In the first scenario, Kate volunteered to fly her drone to inspect a church roof for a nonprofit organization. While she was not getting paid, the purpose of the flight was still deemed commercial, requiring a Part 107 certification.

“A recreational flight is strictly for fun, not for money, not for work, not for business purposes,” Greg explained. “So in this scenario, whether Kate is getting paid or not, she is flying for a business purpose, and that is considered to be Part 107.”

Scenario 2: Filming a Soccer Game

The second scenario involved Jason filming his son's soccer game with his drone. While he was not getting paid, the coach had asked him to capture the game for the team to later. This meant the flight was considered commercial, not recreational.
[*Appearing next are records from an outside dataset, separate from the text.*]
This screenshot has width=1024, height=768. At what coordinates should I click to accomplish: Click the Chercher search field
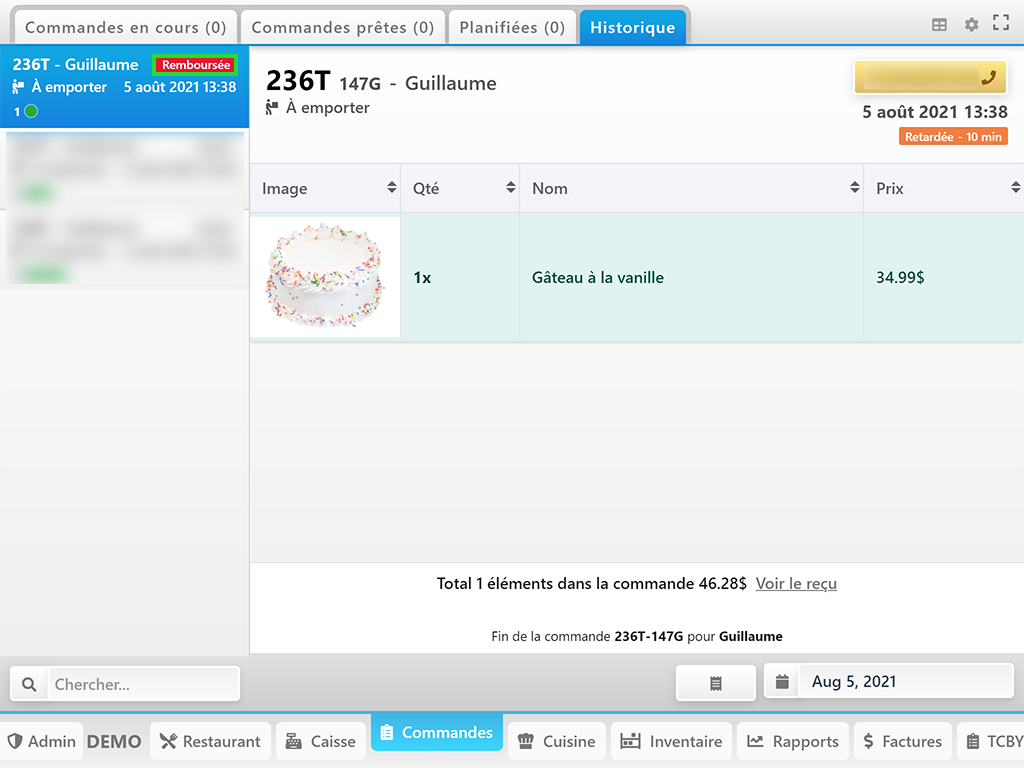point(143,685)
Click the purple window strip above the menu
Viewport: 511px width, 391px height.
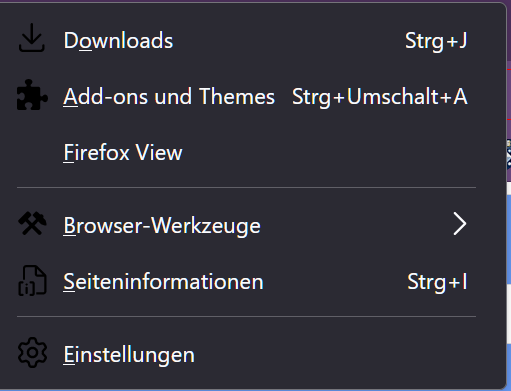point(255,1)
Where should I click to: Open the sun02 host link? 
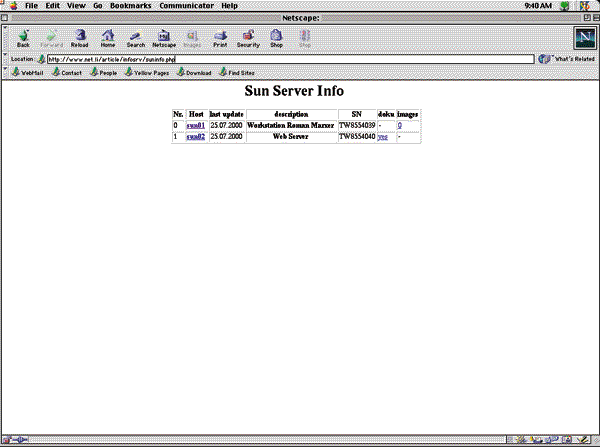195,136
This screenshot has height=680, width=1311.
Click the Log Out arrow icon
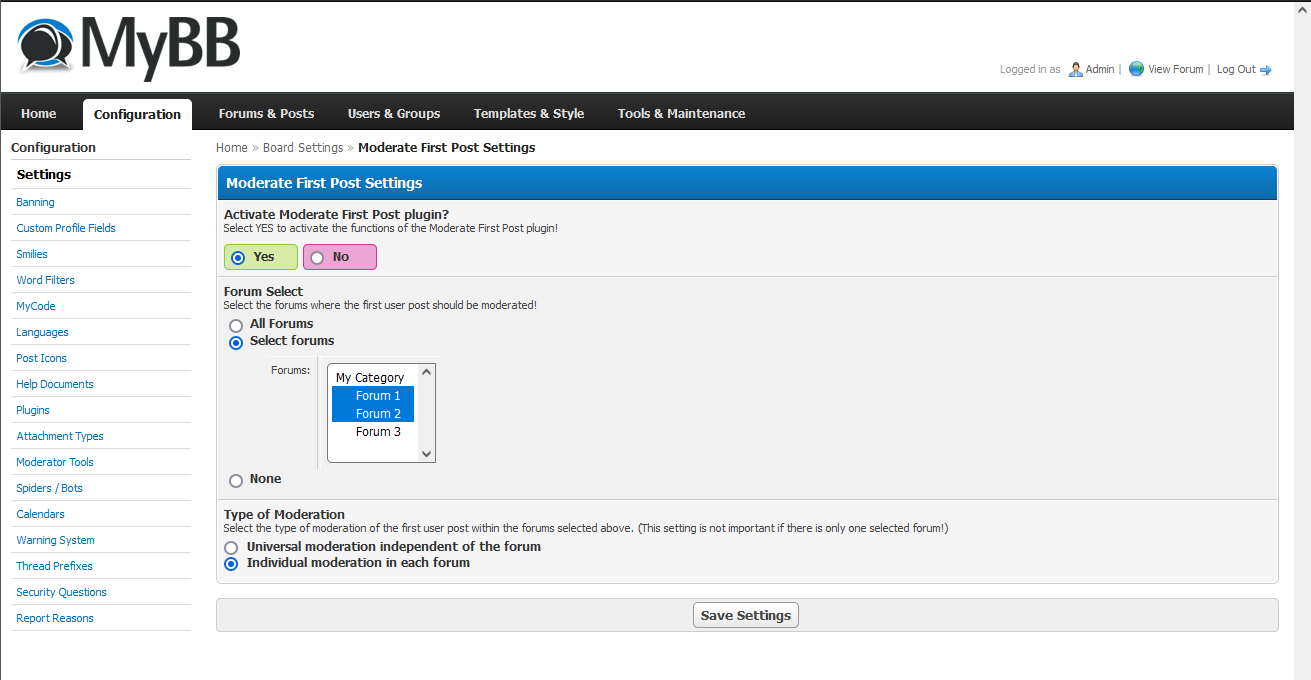pos(1265,70)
“If he's flying for the team, that's for business purposes, he needs a Part 107,” Greg acknowledged, despite initially classifying the flight as recreational.

Scenario 3: FPV Practice

In the third scenario, Ethan was flying an FPV drone with a visual observer to maintain visual line of sight. While this may seem like a recreational activity, the fact that Ethan held a Part 107 license meant he was required to follow those regulations, even if he was flying solely for practice.
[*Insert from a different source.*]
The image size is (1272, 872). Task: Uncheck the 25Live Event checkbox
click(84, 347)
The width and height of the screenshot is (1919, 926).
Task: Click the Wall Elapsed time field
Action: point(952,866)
“In this case, the only purpose of the flight is to have fun, so that's recreational,” Greg said, missing the crucial detail that Ethan had chosen to fly under Part 107 rules.

Scenario 4: Upgrading a Drone

The fourth scenario involved Zach, a Part 107 pilot, taking his drone out to test new features. While he could have chosen to fly recreationally, Greg assumed that Zach was flying under Part 107. However, Zach's Part 107 certificate had expired… so Zach needs to take the recurring training.

Scenario 5: Unlicensed Commercial Flight

The final scenario presented the most significant risk, with Beau flying a drone to map and measure a plot of land for a client, despite not having a Part 107 certificate. Greg recognized this as an illegal commercial flight but suggested that a licensed pilot could supervise the flight to make it .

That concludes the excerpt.